Chicago Vs

According to the Institute for Supply Management Chicago’s economy is expanding sharply:

Chicago Business Barometerâ„¢ Escalated April 2010: The Chicago Purchasing Managers reported the CHICAGO BUSINESS BAROMETER escalated to the highest level since April 2005, marking its seventh month of growth. All Business Activity indexes signaled expansion for the second consecutive month. BUSINESS ACTIVITY: EMPLOYMENT marked a fourth month of growth; PRICES PAID accelerated to the highest level since September 2008; ORDER BACKLOGS and SUPPLIER DELIVERIES neared ten-year highs. BUYING POLICY: Lead times for PRODUCTION MATERIEL shortened while other indexes lengthened.

That certainly corresponds to what I’ve been seeing in my personal fortunes. Note, however, that the increase which is both strong and sustained is not being reflected in declines in comparably sharp declines in unemployment in Chicago which remains near the national average. That would appear to suggest a structural change rather than just a cyclic downturn.

It also supports a point I’ve been making for some time now: the recession is highly regional, even localized. That would in turn suggest that solutions need to be regional or localized as well and a one-size-fits-all federal solution will be at best a poor approach to economic recovery. And if, as some fear, what we’re seeing from the federal government is actually a clout-based approach it would be worse yet.

If we’re going to see a robust, sustained national recovery, resources need to be applied where they’re needed most.

4 comments… add one
  • Rich Horton Link

    “If we’re going to see a robust, sustained national recovery, resources need to be applied where they’re needed most.”

    Is this even possible in a “demand side” approach? I’d argue, no, as long as it is the Feds giving out the resources directly. After all you cannot say “Oh you can get this home buyers credit, but only if you are in these places.” The citizenry would have a conniption.

    I suppose you could merely give larger sums to states via hardest hit via block grants and have them divvy out the goods. But, I don’t see this group in Washington warming to that idea.

  • The analogy I’ve made before is to a natural disaster like a hurricane, flood, or earthquake, Rich. When a hurricane strikes the Gulf Coast, do we rush aid to Oregon and Idaho? Do we allocate the aid on a per capita basis or on the basis of who could fill out the forms fastest and best?

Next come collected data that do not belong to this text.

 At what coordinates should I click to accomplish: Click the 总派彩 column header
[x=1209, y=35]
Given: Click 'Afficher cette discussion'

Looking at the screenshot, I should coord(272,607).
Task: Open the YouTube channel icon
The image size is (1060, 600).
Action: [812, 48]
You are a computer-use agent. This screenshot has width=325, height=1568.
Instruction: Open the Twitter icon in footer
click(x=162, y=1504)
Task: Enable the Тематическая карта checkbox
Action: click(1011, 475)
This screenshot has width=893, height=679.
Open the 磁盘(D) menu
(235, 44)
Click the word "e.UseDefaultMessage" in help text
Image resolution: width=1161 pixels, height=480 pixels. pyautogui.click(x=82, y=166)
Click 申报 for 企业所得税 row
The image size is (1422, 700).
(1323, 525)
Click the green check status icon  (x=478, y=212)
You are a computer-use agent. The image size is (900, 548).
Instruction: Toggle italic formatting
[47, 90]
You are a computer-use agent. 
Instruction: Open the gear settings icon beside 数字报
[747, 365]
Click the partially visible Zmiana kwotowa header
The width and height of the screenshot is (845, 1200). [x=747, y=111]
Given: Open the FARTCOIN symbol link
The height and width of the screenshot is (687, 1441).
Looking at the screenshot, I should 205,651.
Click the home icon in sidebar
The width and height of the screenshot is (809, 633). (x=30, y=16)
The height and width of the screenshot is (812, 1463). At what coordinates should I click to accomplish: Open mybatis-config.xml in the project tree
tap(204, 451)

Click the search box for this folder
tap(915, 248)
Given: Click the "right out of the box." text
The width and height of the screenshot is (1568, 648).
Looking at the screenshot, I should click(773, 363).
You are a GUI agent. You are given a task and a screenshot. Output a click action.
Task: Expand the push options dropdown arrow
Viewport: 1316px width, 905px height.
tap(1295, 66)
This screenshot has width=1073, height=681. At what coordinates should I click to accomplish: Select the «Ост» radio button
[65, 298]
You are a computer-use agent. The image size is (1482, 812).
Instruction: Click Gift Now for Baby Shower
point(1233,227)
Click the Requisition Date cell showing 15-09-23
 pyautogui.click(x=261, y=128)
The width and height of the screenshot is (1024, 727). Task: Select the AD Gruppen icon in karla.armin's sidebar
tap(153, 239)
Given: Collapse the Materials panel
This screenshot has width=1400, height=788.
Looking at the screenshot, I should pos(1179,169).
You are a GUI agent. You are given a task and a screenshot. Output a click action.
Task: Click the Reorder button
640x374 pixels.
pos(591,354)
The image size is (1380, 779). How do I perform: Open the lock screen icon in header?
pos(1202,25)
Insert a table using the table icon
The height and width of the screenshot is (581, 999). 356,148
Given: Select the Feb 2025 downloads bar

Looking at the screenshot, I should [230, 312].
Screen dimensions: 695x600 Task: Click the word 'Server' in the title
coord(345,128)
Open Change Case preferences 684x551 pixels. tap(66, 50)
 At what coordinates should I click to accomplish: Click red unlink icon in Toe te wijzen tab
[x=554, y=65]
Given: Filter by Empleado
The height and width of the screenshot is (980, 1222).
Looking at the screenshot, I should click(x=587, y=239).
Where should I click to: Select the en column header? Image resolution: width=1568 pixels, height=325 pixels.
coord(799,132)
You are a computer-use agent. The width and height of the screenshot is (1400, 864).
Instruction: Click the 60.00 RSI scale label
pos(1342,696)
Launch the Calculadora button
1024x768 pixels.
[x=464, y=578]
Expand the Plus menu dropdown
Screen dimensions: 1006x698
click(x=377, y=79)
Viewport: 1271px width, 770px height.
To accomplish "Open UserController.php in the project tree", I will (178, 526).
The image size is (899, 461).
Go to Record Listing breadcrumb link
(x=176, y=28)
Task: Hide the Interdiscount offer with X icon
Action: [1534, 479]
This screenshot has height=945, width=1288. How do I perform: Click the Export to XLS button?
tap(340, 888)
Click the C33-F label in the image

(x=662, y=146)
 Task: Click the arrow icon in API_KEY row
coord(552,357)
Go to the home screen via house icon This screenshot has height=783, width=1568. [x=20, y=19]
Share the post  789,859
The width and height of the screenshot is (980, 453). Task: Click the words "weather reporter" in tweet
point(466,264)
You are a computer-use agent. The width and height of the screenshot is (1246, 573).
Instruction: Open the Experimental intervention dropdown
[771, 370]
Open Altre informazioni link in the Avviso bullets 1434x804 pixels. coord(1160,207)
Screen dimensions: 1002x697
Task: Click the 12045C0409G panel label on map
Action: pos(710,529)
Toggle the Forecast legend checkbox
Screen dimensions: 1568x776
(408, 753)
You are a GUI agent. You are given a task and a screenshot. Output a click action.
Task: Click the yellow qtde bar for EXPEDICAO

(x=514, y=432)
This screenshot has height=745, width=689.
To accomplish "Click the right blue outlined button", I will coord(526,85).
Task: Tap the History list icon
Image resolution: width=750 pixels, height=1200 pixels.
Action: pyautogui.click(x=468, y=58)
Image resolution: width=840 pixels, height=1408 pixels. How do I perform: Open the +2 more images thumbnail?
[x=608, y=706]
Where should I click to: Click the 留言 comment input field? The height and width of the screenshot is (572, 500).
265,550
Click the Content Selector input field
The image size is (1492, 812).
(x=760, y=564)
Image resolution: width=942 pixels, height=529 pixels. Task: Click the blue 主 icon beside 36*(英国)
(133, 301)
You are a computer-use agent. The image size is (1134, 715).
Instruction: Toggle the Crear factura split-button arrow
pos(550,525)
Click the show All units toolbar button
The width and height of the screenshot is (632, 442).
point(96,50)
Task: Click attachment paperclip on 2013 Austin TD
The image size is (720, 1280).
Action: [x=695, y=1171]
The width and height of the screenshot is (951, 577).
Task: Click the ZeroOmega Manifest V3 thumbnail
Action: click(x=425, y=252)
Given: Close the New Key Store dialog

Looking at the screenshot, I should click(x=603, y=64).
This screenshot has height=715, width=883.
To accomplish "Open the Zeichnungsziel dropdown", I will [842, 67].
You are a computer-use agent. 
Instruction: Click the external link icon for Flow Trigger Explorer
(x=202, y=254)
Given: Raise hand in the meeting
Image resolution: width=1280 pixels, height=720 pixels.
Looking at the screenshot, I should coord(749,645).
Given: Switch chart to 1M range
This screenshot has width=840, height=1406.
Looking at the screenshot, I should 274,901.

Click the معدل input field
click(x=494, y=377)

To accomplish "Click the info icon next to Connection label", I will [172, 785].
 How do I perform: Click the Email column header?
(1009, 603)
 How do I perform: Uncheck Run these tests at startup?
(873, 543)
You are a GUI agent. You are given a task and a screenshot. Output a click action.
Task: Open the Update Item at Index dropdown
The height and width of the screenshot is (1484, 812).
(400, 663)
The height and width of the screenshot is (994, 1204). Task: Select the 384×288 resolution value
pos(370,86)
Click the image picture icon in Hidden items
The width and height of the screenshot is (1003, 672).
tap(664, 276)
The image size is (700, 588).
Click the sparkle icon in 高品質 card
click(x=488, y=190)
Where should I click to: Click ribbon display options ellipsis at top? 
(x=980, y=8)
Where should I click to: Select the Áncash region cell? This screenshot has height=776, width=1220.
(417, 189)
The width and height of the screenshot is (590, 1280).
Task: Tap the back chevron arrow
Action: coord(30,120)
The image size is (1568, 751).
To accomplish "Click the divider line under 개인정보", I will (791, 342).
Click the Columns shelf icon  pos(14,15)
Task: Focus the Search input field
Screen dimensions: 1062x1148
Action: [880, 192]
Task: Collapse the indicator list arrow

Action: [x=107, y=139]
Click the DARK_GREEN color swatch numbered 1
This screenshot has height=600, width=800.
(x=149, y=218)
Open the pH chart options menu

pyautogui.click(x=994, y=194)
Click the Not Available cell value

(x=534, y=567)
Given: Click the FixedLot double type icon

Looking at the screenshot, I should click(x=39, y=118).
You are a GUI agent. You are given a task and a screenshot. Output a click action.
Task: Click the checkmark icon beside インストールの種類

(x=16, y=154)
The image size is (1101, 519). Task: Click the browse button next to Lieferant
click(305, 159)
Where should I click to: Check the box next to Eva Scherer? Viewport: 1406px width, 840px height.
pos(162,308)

    But that’s what we do in an economic crisis, even in an economic crisis that’s affecting different regions to markedly different degrees.

  • PD Shaw Link

    I look at the BLS data on the Chicago metro area and it looks like the strongest jobs sectors are:

    Education and Health Services (up 1.5% over 12 months)
    Government (unchanged over 12 months)
    Mining and Logging (unchanged over 12 months and tiny)

  • Drew Link

    Two points:

    1. I think PD is spot on. “Recovery,” such as it is, is narrow in govt and health care. I don’t view that as being healthy.

    2. If you have a natural disaster, the economic dislocation is not rooted in economics. But if you have a local economic problem, say, Detroit, it is. Pouring money in to repair flood or hurricane damage is one thing. Pouring it down a rathole because of shifting economic fortunes, or, ahem, boneheaded govt policy, is another.